Garmin a déjà revu sa copie concernant son nouveau bracelet Cirqa. La marque comptait initialement réserver l’affichage de la fréquence cardiaque en direct à une formule payante, une décision qui a rapidement provoqué de vives réactions avant même le véritable lancement du produit.
Face aux critiques, le constructeur a finalement reculé. Ce changement est perçu comme un signal important, car l’accès à des données aussi basiques sur un appareil de suivi de santé et d’activité est largement considéré comme une fonction essentielle, et non comme un service premium à débloquer par abonnement.
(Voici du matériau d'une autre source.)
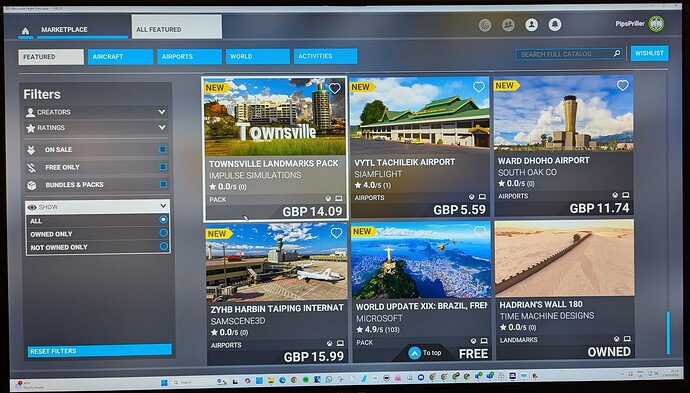Click heart icon on VYTL Tachileik Airport
This screenshot has height=393, width=690.
(478, 87)
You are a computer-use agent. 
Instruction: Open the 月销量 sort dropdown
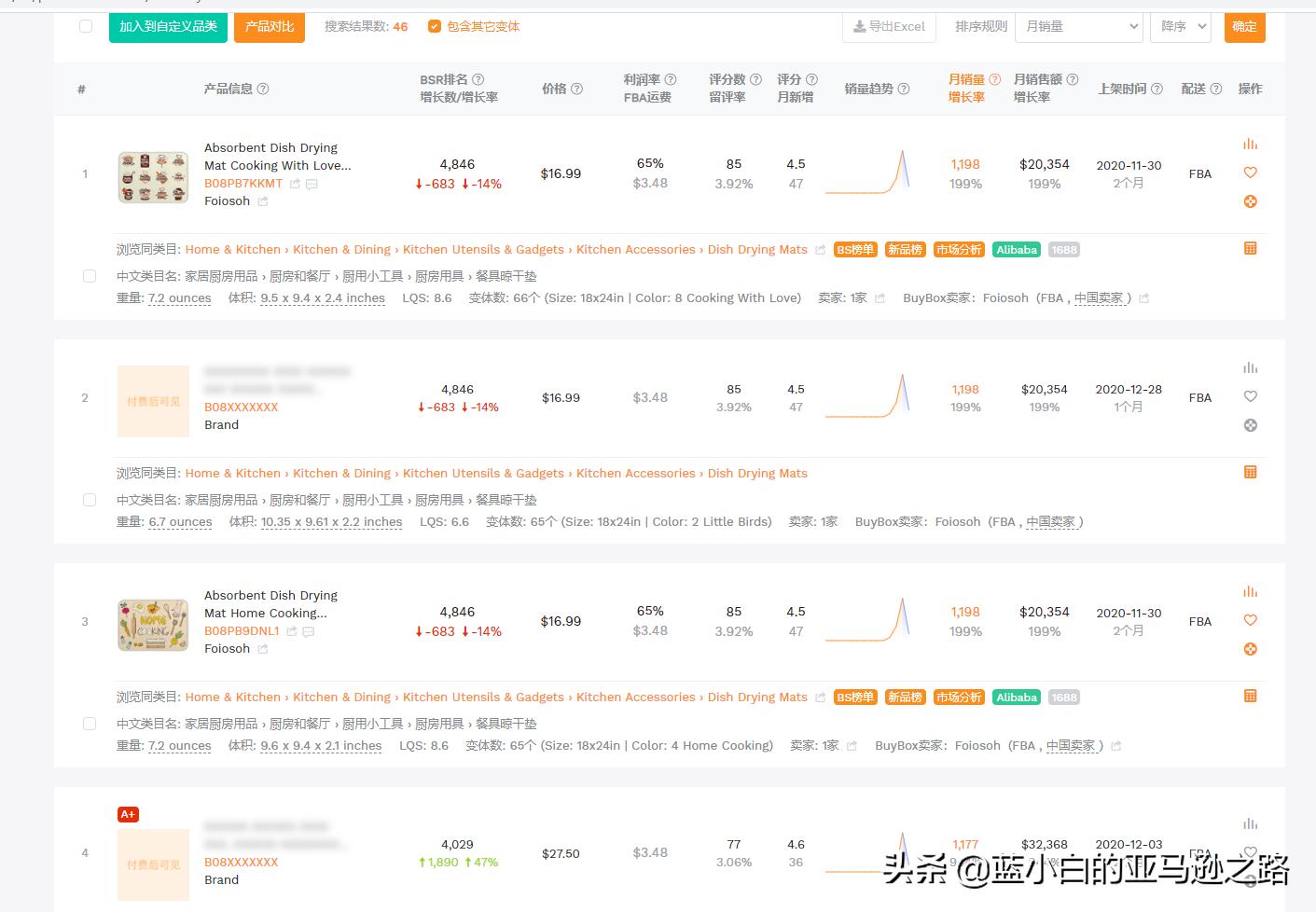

L’épisode illustre aussi la sensibilité du marché des objets connectés à la question des fonctionnalités payantes. Les utilisateurs acceptent parfois des options avancées ou des analyses supplémentaires sur abonnement, mais la facturation d’un indicateur aussi central que le rythme cardiaque en temps réel a visiblement franchi une ligne pour une partie du public.
En revenant sur cette idée avant la commercialisation réelle du Cirqa, Garmin évite sans doute une polémique plus durable autour de son bracelet. Ce recul montre surtout que les marques du secteur doivent désormais avancer avec prudence lorsqu’elles cherchent à monétiser des fonctions jugées fondamentales par les consommateurs.